Secondly, Cutadapt51 was used to remove the reads that contained adaptor contamination, low quality bases and undetermined bases. Then sequence quality was verified using by FastQC (http://www.bioinformatics.babraham.ac.uk/projects/fastqc/). We used Bowtie252 and Tophat253 to map reads to the genome of species. Remaining reads (unmapped reads) were still mapped to genome using tophat-fusion54. CIRCExplorer55,56 was used to denovo assemble the mapped reads to circular RNAs at first; Then, back splicing reads were identified in unmapped reads by tophat-fusion and CIRC Explorer. All samples were generated unique circular RNAs. The differentially expressed circRNAs were selected with log2 (fold change) > 1 or log2 (fold change) <  − 1 and with statistical significance (p value < 0.05) by R package–edgeR57.

Finally, for the samples with biological replicates: Differential expression analysis of two conditions/groups was performed using the DESeq R package (1.8.3). The p-values was adjusted using the Benjamini and Hochberg method. Corrected p-value of 0.05 was set as the threshold for significantly differential expression by default. For the samples without biological replicates: Differential expression analysis of two samples was performed using the DEGseq (2010) R package. p-value was adjusted using qvalue63. q-value ≤ 0.05 and |log 2 Fold Change|≥ 1 was set as the threshold for significantly differential expression miRNAs by default.
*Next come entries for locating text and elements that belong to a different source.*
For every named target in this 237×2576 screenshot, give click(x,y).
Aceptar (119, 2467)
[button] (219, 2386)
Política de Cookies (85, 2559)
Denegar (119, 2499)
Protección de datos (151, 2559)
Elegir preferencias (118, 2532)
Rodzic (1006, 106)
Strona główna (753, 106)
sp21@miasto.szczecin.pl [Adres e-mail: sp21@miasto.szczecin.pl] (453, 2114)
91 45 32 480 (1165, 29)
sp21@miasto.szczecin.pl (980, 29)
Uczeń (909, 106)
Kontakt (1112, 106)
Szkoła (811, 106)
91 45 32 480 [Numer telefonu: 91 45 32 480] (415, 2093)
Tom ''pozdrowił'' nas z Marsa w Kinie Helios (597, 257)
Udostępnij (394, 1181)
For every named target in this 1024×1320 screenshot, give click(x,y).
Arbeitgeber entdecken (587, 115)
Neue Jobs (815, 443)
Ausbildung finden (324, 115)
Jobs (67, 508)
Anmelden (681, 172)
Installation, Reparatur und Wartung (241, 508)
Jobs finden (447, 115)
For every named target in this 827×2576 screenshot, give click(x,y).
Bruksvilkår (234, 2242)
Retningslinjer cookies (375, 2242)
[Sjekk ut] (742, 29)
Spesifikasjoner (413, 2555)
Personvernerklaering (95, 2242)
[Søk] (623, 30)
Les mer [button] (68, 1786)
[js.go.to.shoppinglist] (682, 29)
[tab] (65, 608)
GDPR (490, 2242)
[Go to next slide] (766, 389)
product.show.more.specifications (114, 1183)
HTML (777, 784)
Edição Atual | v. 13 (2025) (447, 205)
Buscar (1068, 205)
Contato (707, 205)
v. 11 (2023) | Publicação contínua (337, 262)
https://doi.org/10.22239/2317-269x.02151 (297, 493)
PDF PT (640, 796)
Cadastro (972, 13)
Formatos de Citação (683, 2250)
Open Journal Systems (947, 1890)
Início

Quantitative real-time PCR

We selected 14 circRNAs, 24 lncRNAs, 24 miRNAs and 7 mRNAs for qRT-PCR verification. Total RNA was isolated from the skin of two groups of samples, each 1 μg of RNA samples were reverse transcribed into cDNA using cDNA, cDNA reverse transcription kit (Takara, Dalian, China). Primer 5.0 was used to design primers for quantitative PCR. Three CT-LCG and three FT-LCG skin samples were subjected to independent experiments and repeated three times each. The GAPDH gene was used as an internal control to normalize the expression level of the gene. Graph Pad Prism 5 software was used to display the 2−△△CT method to analyze expressed gene data. Using SPSS for biometric analysis, the difference was considered significant when p < 0.05 (*p < 0.05; **p < 0.001).

Functional analysis

We predicted target mRNAs based on miRanda’s miRNAs, and these target mRNAs are now compared to the differentially expressed mRNAs identified in the RNA-seq results to obtain the intersecting elements of the target mRNA and the differentially expressed mRNAs. DIVAD software was then used to predict the GO function annotation and KEGG64 pathway of the intersecting mRNA to analyze its potential function.

ceRNA network construction and bioinformatics analysis

The interactions of lncRNA–miRNA, circRNA–miRNA and mRNA–miRNA were predicted by using TargetScan7.0 and miRanda software. TargetScan 7.0 predicts miRNA targets based on the homology of the seed region65, while miRanda is mainly based on the combination of free energy generated by miRNAs in combination with their target genes66. The lower the free energy, the stronger the binding. TargetScan has hundreds of quantiles ≥ 50, and Miranda’s maximum free energy value <  − 10 and Miranda score > 140 are defined as the critical points for target prediction. Based on the data of lncRNA–miRNA, circRNA–miRNA and mRNA–miRNA, Cytoscape 3.6.0 software constructed lncRNA–miRNA–mRNA, circRNA–miRNA–mRNA, lncRNA/circRNA–miRNA–mRNA ceRNA network.